At the bottom of the list, under the “Fair” category, are Apple Jacks, Cap’n Crunch, Cap’n Crunch’s Peanut Butter Crunch, Corn Pops, Froot Loops, Golden Crisp, and Honey Smacks. These cereals contain an excess of sugar, a negligible amount of fiber, and some of them contain too much sodium (salt).
Falling somewhere in the middle are cereals similar in nutritional value to Frosted Mini-Wheats Bite Size, sweet, with 12 g of sugar, but exceptionally low in sodium and high in fiber, with 6 g per serving.
The consumer-data magazine enlisted an outside laboratory to confirm each cereal’s label regarding serving size and nutritional value. Cereals containing no more than one teaspoon per serving were categorized as low in sugar content, for the sake of this evaluation. Low-sodium cereals contain no more than 140 mg of sodium and high fiber content was measured at 5 g or more per serving. The healthier the balance of these three nutrients, the higher the rank a cereal received.
It is important for Americans to understand that nutritional value is directly related to serving size. In a Consumer Reports study of 91 children, aged 6 to 16, children poured more cereal for themselves than the serving size identified on the label. The average child pours 50% to 65% more cereal than the recommended serving size.

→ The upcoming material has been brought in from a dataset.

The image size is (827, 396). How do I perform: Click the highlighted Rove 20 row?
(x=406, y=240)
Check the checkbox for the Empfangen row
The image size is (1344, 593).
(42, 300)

Many cereal manufactures sell their products in other countries and it seems as if they alter the recipe to personalize flavor to national preference, according to a Consumer Reports study of cereals sold in 32 nations. Just one very telling example is Honey Smacks, which is about 55% sugar when sold in the US but only about 40% sugar in Switzerland, Slovenia, and Germany.